A senior federal ALP source has told the Star Observer that Prime Minister Julia Gillard is planning to announce she will allow a conscience vote on same-sex marriage in an effort to short-circuit debate at the ALP National Conference in Sydney in December.

The debate would still occur but the source said Gillard believed that pre-empting the outcome would take the wind out of the sails of any decision made by the conference.

The source said Gillard knew she didn’t have the votes at conference to prevent marriage equality from being added to the ALP national platform, which would put her at odds with her own party on the issue.

The source was also concerned that having an issue like same-sex marriage decided by conscience vote would set a bad political precedent as conscience votes were usually reserved for life or death issues like abortion or therapeutic cloning, whereas marriage equality was an issue of policy.

The source said he believed any conscience vote would occur following the conference rather than beforehand, and that Gillard would make the announcement next week.

Gillard has previously said she supports having the issue debated at conference.

Australian Marriage Equality spokesman Rodney Croome said Gillard was engaging in damage control in the face of inevitable change.

“Julia Gillard, and the shrinking rump of anti-equality Labor MPs she represents, know their blanket opposition to marriage equality is defeated, and now it seems they are trying to find a way to save face,” Croome said.

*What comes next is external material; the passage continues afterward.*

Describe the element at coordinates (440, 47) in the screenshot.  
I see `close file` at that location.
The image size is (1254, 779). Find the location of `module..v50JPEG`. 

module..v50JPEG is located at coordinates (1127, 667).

“But by conceding to a conscience vote they will signal to marriage equality supporters that our campaign is working and that a binding pro-marriage equality policy is achievable at the party’s National Conference in December. By making it clear that a conscience vote is what opponents of equality want, Julia Gillard will also focus the immense support for marriage equality within the Labor Party on the single goal of achieving a binding pro-equality policy.

“All those Australians who have raised their voices for equality should take great pride that the prime minister and other Labor opponents of marriage equality are feeling the pressure. We must keep applying that pressure to ensure Labor adopts a binding policy that lives up to the values of the party as well as the clearly-articulated aspirations of its members.”

The Star Observer also understands that a number of Liberal MPs recently expressed their displeasure to Opposition leader Tony Abbott over his stance against Coalition MPs having a conscience vote on the issue.